Start of Materials provided

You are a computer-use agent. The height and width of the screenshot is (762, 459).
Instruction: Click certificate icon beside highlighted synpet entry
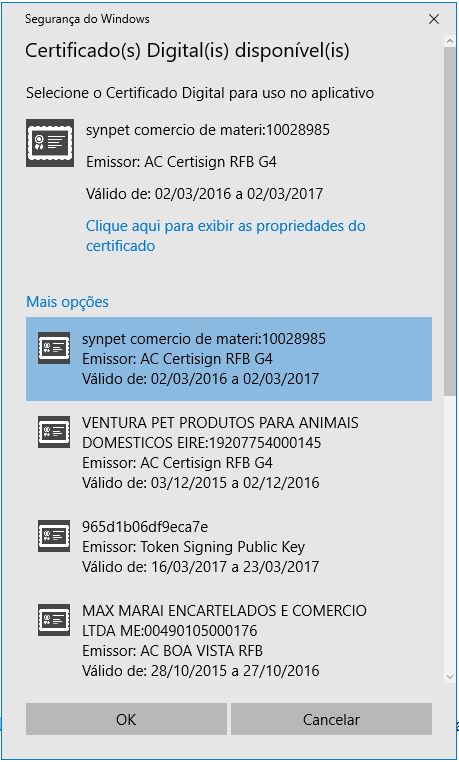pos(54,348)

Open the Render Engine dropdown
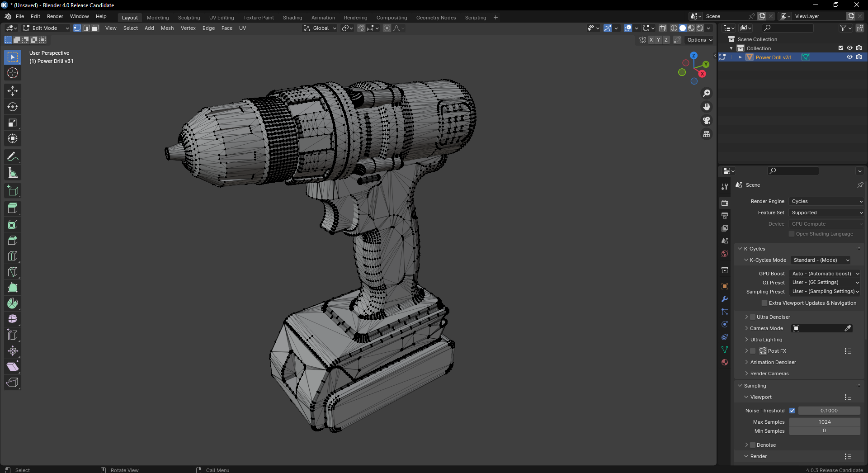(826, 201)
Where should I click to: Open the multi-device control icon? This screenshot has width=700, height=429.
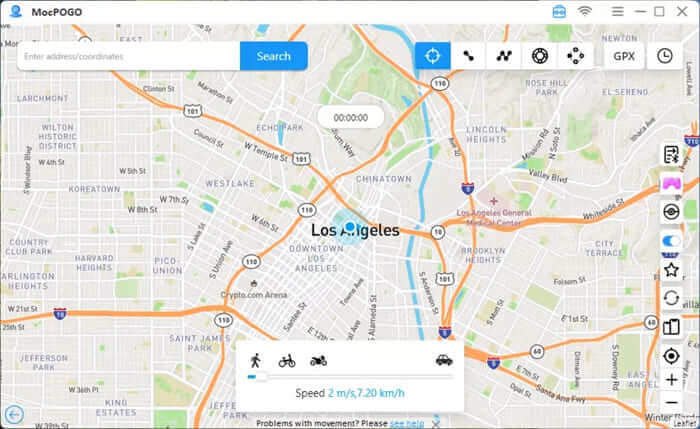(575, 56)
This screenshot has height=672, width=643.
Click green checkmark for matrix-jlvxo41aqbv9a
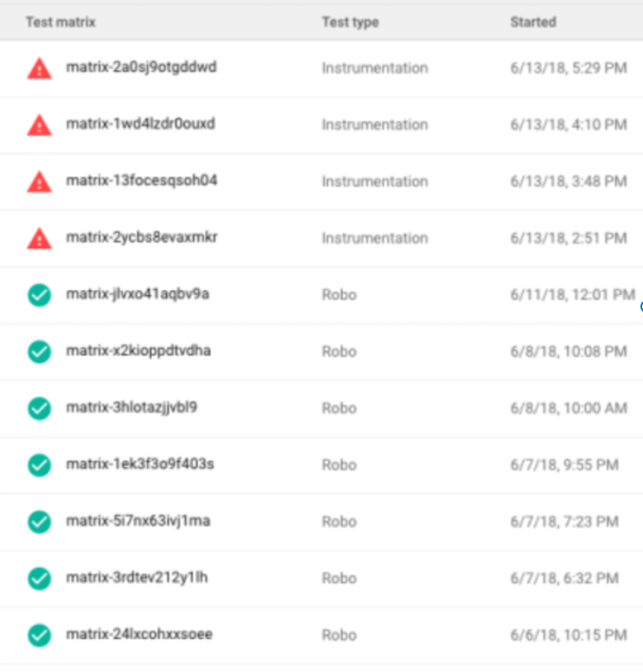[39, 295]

End of Materials provided
Start of Materials provided

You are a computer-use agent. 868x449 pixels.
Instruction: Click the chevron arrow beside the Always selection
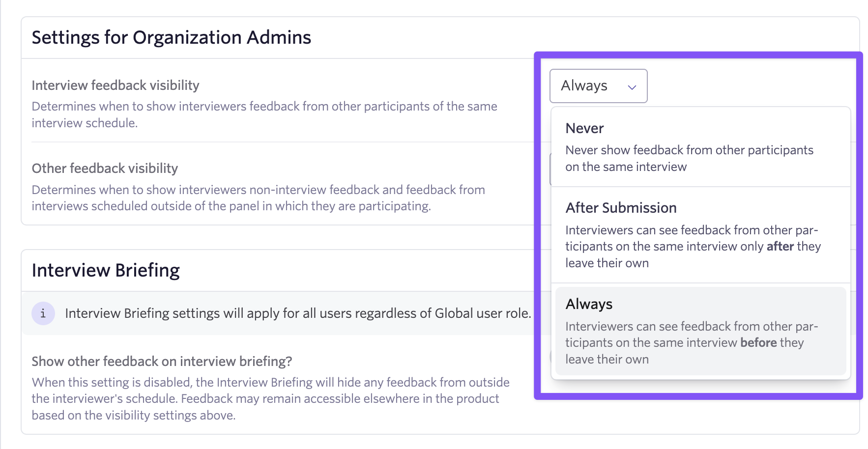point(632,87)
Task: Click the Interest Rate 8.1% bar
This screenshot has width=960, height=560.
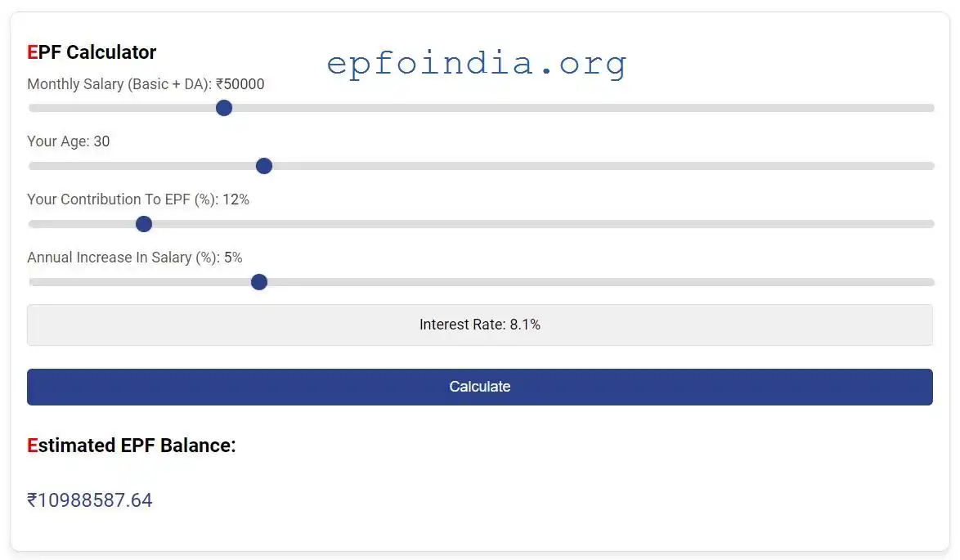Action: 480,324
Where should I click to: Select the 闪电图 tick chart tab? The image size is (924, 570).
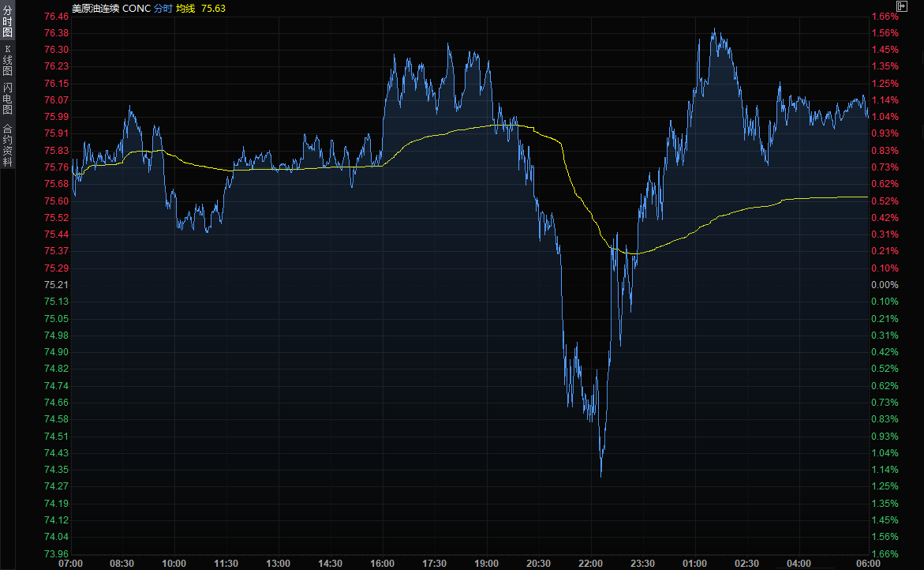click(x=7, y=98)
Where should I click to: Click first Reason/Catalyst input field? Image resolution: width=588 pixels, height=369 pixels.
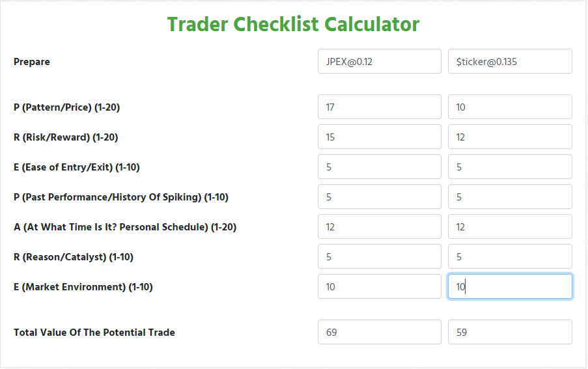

End of Materials provided

## Description of the task
Report back each line of the entries that holds the string "agent".

## Response to the exercise
You are a computer-use agent. The height and width of the screenshot is (762, 459).
You are a computer-use agent. 868x449 pixels.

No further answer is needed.